Complicit enablers? Seems accurate. And not limited to the main stream.

Anonymous said...

more of the same ...

 .. ho hum - when will they ever learn?

-=*=-

G'day Bob,

 .. 'see' your two[prather,greenwald]; and 'raise' you two:

1. «Phase II
The Senate intel committee's Phase II report on pre-war intelligence on Iraq is just out.»
[talkingpointsmemo]

2. «Today's Must Read
By Kate Klonick - June 6, 2008, 11:02AM
Phase II, the 200+ page Senate intelligence committee's report»
[tpmmuckraker]

Fazit, Q: Did they get *anything* correct?

A: The general consensus is: "No!"

(Troll response: "So?")

My response to trolls: So they went off to murder for oil on lies, at least 935 of which have been minutely documented, and now the US Senate basically confirms all that. But Q: Does the US Senate do anything about it? A: No; bah!

-=*=-

Then, when I was following your antiwar/Gordon Prather/Intelligence [sic] Committee Report link up, this:

«Ledeen: It’s 1938-1941, Hitler is Hezbollah, al-Qaeda, Khomeinists, Wahabis, Etc.
June 7, 2008 in News by Jim Lobe»
[antiwar]

Now, that's pretty 'standard' war-pimping stuff (with Lobe's deconstruction, natch) - but in the comments, was a citation to this:

«Robert Fisk: The West's weapon of self-delusion
There are gun battles in Beirut - and America thinks things are going fine
Saturday, 7 June 2008»
[theInd]

   «So they are it again, the great and the good of American democracy, grovelling and fawning to the Israeli lobbyists of American Israel Public Affairs Committee (Aipac), repeatedly allying themselves to the cause of another country and one that is continuing to steal Arab land.

...

Yes, Israelis deserve security. But so do Palestinians. So do Iraqis and Lebanese and the people of the wider Muslim world. Now even Condoleezza Rice admits - and she was also talking to Aipac, of course - that there won't be a Palestinian state by the end of the year. That promise of George Bush - which no-one believed anyway - has gone. In Rice's pathetic words, "The goal itself will endure beyond the current US leadership."

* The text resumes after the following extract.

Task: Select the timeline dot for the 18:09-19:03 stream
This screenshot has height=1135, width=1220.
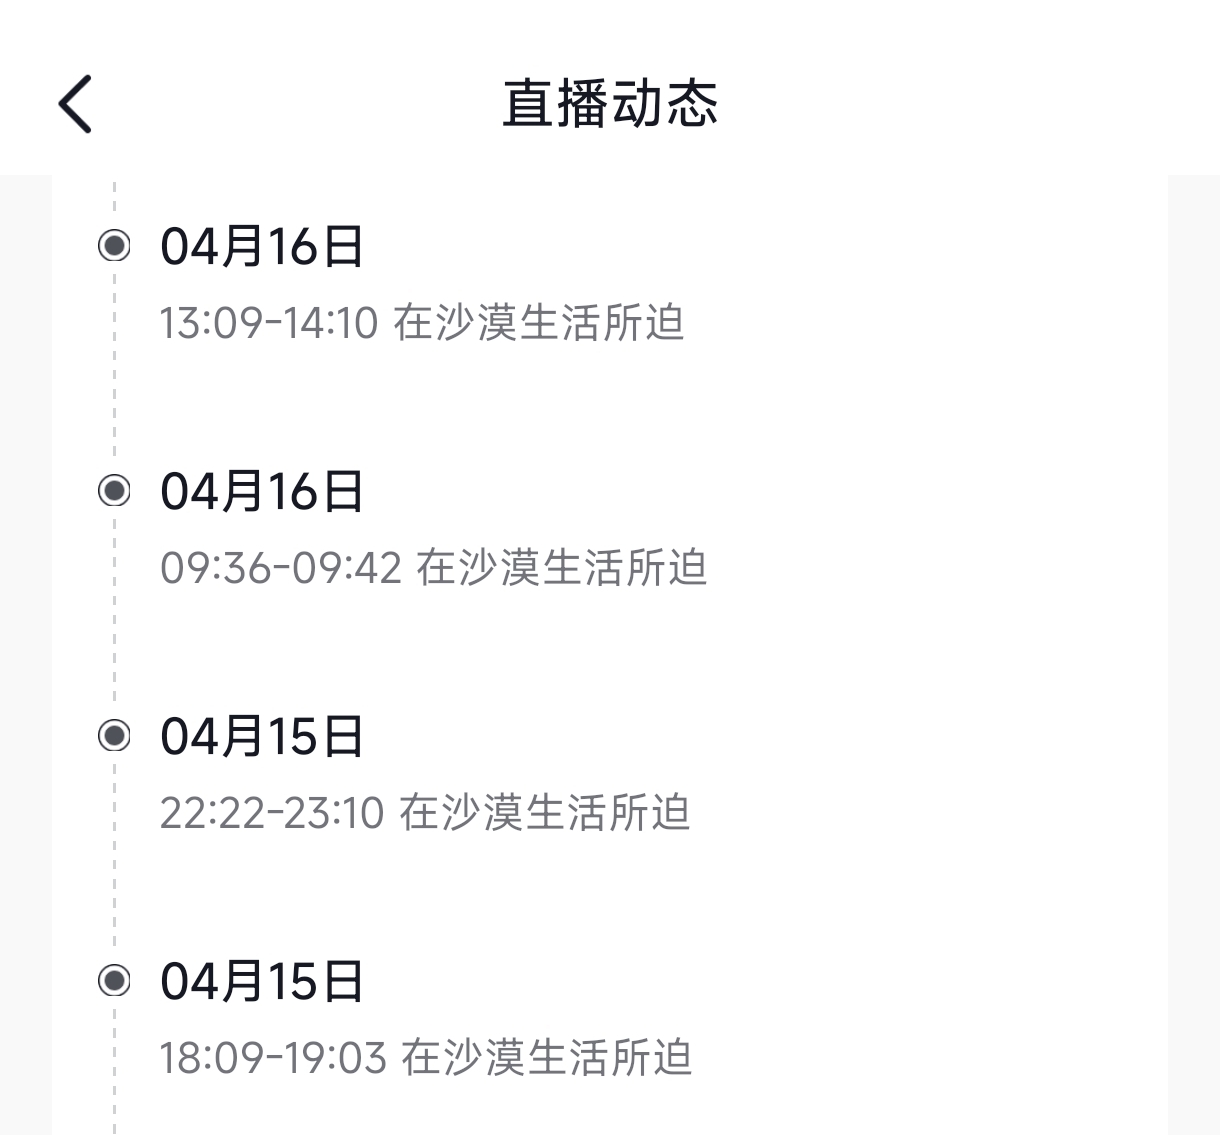Action: (x=115, y=981)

Of course it will. And the siege of Gaza will endure beyond the current US leadership. And the Israeli wall. And the illegal Israeli settlement building. And deaths in Iraq will endure beyond "the current US leadership" - though "leadership" is pushing the definition of the word a bit when the gutless Bush is involved - and deaths in Afghanistan and, I fear, deaths in Lebanon too.»


My comment: The US, plus Israel, combining via M-W's 'Israel Lobby,' forming USrael, constitute the greatest (I can not think of a valid exception), the greatest threat to world peace and security, even human/environment/planet survival itself.

-=*=-

The point I wanna make is this: no more of the same!

The USrael 'murder for spoil' criminals must be stopped - and gaoled, if not hanged - and soonest.

Anonymous said...

G'day Phil, an omnibus today, beginning with William Blum looking at a few US areas of activity - "The Empire -- A Status Report"

An appropriate extract:

Here's White House spokeswoman Dana Perino at a recent press briefing:
Reporter: The American people are being asked to die and pay for this, and you're saying that they have no say in this war?
Perino: I didn't say that ... this President was elected --
Reporter: Well, what it amounts to is you saying we have no input at all.
Perino: You had input. The American people have input every four years, and that's the way our system is set up.[2]

In 1941, Edward Dowling, editor and priest, commented: "The two greatest obstacles to democracy in the United States are, first, the widespread delusion among the poor that we have a democracy, and second, the chronic terror among the rich, lest we get it."


Latin America gets a mention and his is more from Tomdispatch via an article by Greg Grandin - "Losing Latin America".

People are starting to stand up - even over Israel's despicable activities.

ISRAEL’S POSTURE as a heavily armed victim is preposterous in face of the evidence, of course, but it has been remarkably successful in the mainstream U.S. media, totally successful in Washington, and almost as effective in Europe since the 9/11 attacks, when Ariel Sharon adroitly conflated Israel’s battle to hold down the Palestinian territories with Washington’s “war on terror.” Given the current demonization of Hezbollah and Hamas, it is worth remembering that the first victims of this mischaracterized vendetta were in fact Sharon’s old enemies: Yasser Arafat, Fateh and the Palestinian Authority.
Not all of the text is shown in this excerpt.